* _REQUIRED TASK A_: In the passage on farm fires, what was the estimated worth of farm fire claims Cornish Mutual handled between July 2011 and June 2012?
* _REQUIRED TASK B_: Set down the part of the passage on farm fires starting at "Wet summer weather" and ending at "firm Cornish Mutual.".
* _REQUIRED TASK C_: Say whether each statement agrees with the passage on farm fires, giving yes or no and quoting the deciding words: (i) The summer of 2012 was the wettest in 100 years. (ii) Three of the blazes involving Cornish Mutual Members took place in 2012. (iii) Farm fire claims in the same period of 2010/2011 came to £145,000.

* _EXCERPTED PASSAGE_:
Wet summer weather over the last two years has led to at least five major farm blazes caused by spontaneous combustion worth a total of £130,000, according to South West insurance firm Cornish Mutual.

Dudley Easterbrook

Dudley Easterbrook pictured on his farm near Menheniot with local Cornish Mutual Inspector Roger Brown

Difficulties harvesting hay and straw during 2012 – the wettest summer in 100 years – saw farmers across the region struggling to avoid baling and stacking hay, straw or other crops when still damp – with the risk of heat build-up and fire due to natural fermentation.

Two blazes in 2012 involving Cornish Mutual Members in North Devon and Somerset followed three similar fires at Members’ farms in Cornwall and Somerset during an equally difficult 2011.

The incidents were among an estimated £543,000 worth of claims involving farm fires handled by Cornish Mutual between July 2011 and June 2012, compared to £145,000 in claims during the same period in 2010/2011.

* _PROVIDED INFORMATION_:

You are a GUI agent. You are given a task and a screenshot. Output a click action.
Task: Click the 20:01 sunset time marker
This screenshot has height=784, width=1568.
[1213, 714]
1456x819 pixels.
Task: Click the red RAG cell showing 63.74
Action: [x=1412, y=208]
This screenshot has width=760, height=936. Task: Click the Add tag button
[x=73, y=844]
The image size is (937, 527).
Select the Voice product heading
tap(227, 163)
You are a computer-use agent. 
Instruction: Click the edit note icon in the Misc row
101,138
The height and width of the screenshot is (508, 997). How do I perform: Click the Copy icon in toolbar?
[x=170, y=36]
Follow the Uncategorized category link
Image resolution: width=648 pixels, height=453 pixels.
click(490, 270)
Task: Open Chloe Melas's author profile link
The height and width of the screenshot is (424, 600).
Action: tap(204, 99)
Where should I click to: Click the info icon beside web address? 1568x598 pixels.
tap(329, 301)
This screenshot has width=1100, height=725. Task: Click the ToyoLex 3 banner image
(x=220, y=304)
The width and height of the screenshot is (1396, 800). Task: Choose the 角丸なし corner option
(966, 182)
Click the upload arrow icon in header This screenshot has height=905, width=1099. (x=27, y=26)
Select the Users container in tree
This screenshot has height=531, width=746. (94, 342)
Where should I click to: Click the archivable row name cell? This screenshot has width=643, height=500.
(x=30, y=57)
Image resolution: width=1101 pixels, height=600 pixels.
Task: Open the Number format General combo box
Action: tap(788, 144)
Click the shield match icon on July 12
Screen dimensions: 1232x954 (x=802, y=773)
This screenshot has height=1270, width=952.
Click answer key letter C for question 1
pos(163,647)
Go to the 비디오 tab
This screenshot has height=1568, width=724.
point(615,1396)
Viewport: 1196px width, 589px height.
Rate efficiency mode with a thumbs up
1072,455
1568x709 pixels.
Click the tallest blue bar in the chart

* _FINISHED ANSWER A_: An estimated £543,000.

* _FINISHED ANSWER B_:
Wet summer weather over the last two years has led to at least five major farm blazes caused by spontaneous combustion worth a total of £130,000, according to South West insurance firm Cornish Mutual.

* _FINISHED ANSWER C_:
(i) Yes: "2012 – the wettest summer in 100 years"
(ii) No: "Two blazes in 2012 involving Cornish Mutual Members in North Devon and Somerset"
(iii) Yes: "compared to £145,000 in claims during the same period in 2010/2011"